The NAFTA market is highly competitive and represents the largest automotive marketplace in the world. As sales volumes continue to grow, direct foreign investment should continue to flow into the region. However, Canada needs to take appropriate steps to ensure that it has a highly competitive tax structure that keeps the industry competitive within a global context.

In this regard, the 2006 budget rightly acknowledges that although the corporate statutory tax rates on manufacturing income are 5.1% better than in the U.S., this percentage will shrink to 2.0% in 2010 with the U.S. tax cuts. Moreover, the budget points out that on a marginal effective tax rate basis, Canada currently has no advantage over the U.S. and proposes measures to ensure that on a marginal effective tax rate basis, the tax rate will be about 32% in 2010, slightly lower than the U.S. rate of 35%.

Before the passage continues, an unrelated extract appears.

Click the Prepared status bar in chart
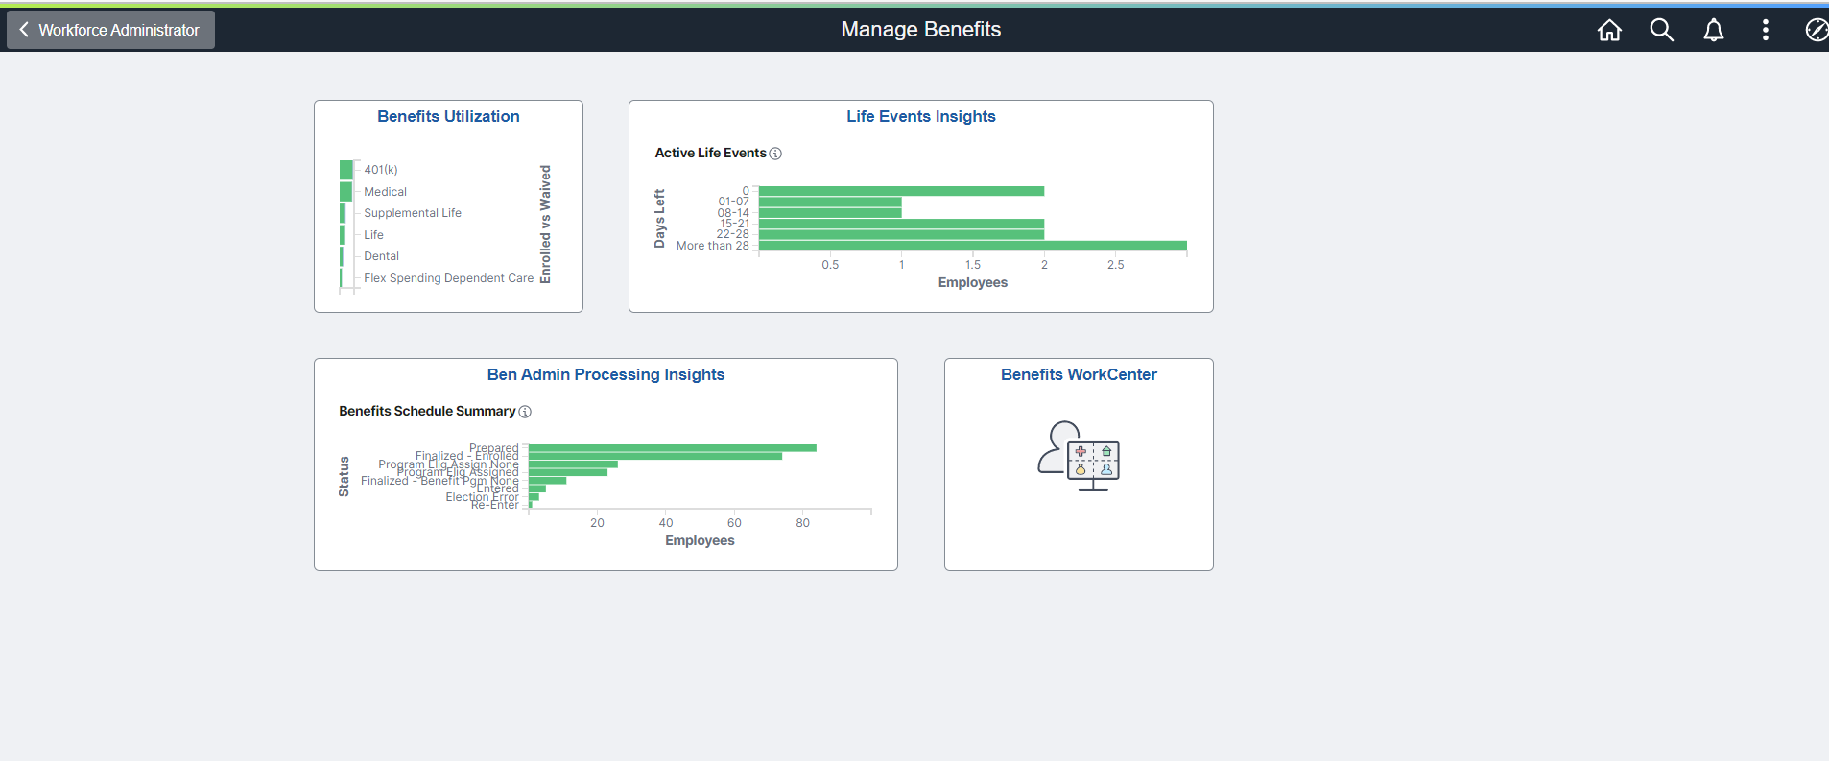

Some additional recommendations are to have a marginal effective tax rate--

11:25 a.m.

Conservative

The Chair Conservative James Rajotte

Mr. Adams, could we get you to wrap up?

11:25 a.m.

President, Association of International Automobile Manufacturers of Canada

David Adams

Sure. I'll just go through my recommendations quickly, then.

Having a marginal effective tax rate that is slightly better than the U.S. is likely not enough to attract foreign investment to Canada, as opposed to the large U.S. market. The government needs to continue to look for ways to enhance the competitiveness of the Canadian corporate tax environment.

AIAMC would also support the idea of federal government discussions with the provinces with separate provincial taxes, with a view to encouraging harmonization of the provincial retail sales taxes with the GST, if it makes sense. Such a move would assist investment by reducing tax on business and capital goods and on intermediate materials.

The government should attach a high priority to ensuring sufficient cross-border road and rail infrastructure to accommodate current and future trade volumes, so as to remove the border from the investment equation when investors are considering the three NAFTA countries.

Globally, countries are acutely aware of the importance of a local auto industry as an engine for economic growth and prosperity. Countries such as China and Korea have detailed long-term plans for the cultivation of their domestic industry. Canada needs its own detailed long-term strategy for its auto industry if it hopes to retain the industry over the course of the long term. Such a strategy needs to be equally cognizant of those who are actually manufacturing parts and assembling vehicles here now and those who potentially could do so in the future.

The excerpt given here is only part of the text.